Undoubtedly, X-ray photoelectron spectroscopy (XPS) can be considered as the most common experimental method to explore the surface chemistry of a material in its “as received” state, or after some treatment, for example the oxidation process can typically be seen via a shift in the binding energy to higher energies when the oxygen atoms bond to an atom to form an oxide. Although for most applications, XPS is, in effect, a non-destructive highly sensitive surface technique, it has some experimental limitations such as requiring Ultra-high vacuum conditions and analysis is limited to the top layer to a few nanometers in depth, that simply cannot be overcome. In the case of depth profiling deeper than a few nanometers XPS must be additionally equipped with ion beam etching which turns such method inevitably to a destructive one as well. Even a mild Ar cluster bombardment is able to modify the oxidation state of a studied material [14], [15].

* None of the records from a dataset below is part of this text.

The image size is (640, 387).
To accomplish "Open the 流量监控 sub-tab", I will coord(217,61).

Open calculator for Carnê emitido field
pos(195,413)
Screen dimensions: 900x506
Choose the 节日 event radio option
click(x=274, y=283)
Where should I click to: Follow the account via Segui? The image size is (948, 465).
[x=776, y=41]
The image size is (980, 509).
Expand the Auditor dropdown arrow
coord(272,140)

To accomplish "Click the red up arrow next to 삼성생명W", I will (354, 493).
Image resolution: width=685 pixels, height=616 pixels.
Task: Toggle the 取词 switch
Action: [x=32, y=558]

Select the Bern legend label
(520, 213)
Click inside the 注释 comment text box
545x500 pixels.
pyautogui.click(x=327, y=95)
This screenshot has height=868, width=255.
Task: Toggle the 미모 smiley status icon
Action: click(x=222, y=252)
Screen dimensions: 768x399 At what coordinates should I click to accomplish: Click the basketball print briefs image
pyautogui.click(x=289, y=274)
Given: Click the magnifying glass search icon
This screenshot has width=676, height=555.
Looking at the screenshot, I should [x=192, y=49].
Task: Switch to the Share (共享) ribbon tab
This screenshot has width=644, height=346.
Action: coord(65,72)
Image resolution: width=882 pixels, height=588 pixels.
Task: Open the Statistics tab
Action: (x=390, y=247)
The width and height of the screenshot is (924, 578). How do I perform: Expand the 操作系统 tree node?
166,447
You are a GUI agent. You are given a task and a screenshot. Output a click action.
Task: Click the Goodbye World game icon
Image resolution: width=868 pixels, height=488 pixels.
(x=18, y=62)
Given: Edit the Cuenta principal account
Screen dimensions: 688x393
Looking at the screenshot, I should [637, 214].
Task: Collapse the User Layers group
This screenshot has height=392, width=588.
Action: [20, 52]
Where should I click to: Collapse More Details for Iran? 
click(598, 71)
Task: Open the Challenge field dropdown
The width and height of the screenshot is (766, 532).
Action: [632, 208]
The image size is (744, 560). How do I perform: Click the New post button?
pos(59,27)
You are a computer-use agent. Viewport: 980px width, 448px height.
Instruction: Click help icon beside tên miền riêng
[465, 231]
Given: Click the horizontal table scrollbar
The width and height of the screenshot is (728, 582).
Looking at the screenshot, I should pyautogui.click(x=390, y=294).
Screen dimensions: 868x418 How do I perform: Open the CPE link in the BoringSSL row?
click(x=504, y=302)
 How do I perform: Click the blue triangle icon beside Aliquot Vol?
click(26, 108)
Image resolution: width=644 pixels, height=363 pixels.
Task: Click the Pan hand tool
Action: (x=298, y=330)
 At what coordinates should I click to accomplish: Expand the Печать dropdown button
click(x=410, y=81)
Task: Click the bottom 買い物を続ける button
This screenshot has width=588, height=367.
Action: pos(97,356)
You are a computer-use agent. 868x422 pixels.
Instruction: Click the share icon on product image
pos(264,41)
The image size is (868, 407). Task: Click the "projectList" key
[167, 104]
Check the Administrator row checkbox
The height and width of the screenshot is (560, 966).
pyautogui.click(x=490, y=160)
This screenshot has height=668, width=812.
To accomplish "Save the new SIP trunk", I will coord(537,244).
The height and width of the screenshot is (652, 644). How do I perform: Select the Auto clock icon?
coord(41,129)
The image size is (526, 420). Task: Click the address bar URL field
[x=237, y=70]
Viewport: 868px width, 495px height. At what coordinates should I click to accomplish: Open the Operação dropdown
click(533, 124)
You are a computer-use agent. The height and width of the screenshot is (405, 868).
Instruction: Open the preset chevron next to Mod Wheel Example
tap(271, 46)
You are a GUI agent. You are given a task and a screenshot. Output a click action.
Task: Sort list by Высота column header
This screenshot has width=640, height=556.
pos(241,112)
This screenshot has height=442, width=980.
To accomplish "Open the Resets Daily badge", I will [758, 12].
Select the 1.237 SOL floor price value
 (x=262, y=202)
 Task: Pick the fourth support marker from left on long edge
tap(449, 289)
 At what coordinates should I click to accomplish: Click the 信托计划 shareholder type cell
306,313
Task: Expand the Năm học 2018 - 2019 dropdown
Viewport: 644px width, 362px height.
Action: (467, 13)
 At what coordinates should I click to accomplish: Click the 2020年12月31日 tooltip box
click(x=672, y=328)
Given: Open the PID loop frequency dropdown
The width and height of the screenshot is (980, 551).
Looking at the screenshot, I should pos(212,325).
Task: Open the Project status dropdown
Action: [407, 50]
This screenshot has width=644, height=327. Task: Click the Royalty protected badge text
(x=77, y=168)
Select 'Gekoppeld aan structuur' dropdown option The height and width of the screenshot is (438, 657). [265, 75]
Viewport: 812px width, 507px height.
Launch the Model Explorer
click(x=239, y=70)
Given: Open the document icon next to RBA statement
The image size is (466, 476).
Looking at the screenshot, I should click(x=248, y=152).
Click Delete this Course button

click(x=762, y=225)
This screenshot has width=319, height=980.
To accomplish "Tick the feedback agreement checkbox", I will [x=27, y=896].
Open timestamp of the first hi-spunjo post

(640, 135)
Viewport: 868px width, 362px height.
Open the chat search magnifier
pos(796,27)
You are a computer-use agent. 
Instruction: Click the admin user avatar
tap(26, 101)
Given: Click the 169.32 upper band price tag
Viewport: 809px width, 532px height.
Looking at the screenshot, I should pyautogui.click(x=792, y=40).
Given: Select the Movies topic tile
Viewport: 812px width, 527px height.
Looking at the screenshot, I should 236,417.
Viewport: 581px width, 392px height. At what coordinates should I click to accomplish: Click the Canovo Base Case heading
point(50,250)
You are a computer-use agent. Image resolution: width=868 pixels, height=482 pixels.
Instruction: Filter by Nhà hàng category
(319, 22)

Unlike XPS, X-ray absorption near edge spectroscopy (XANES) in combination with a Pillatus detector can be an alternative way, and one of the few ways, how to monitor non-destructively depth profiles through 50 nm thick films with high sensitivity and nanometer scale depth resolution. The experiment can be performed at ambient conditions which is another important advantage of such set up that makes XANES even more suitable technique for depth profile analyses.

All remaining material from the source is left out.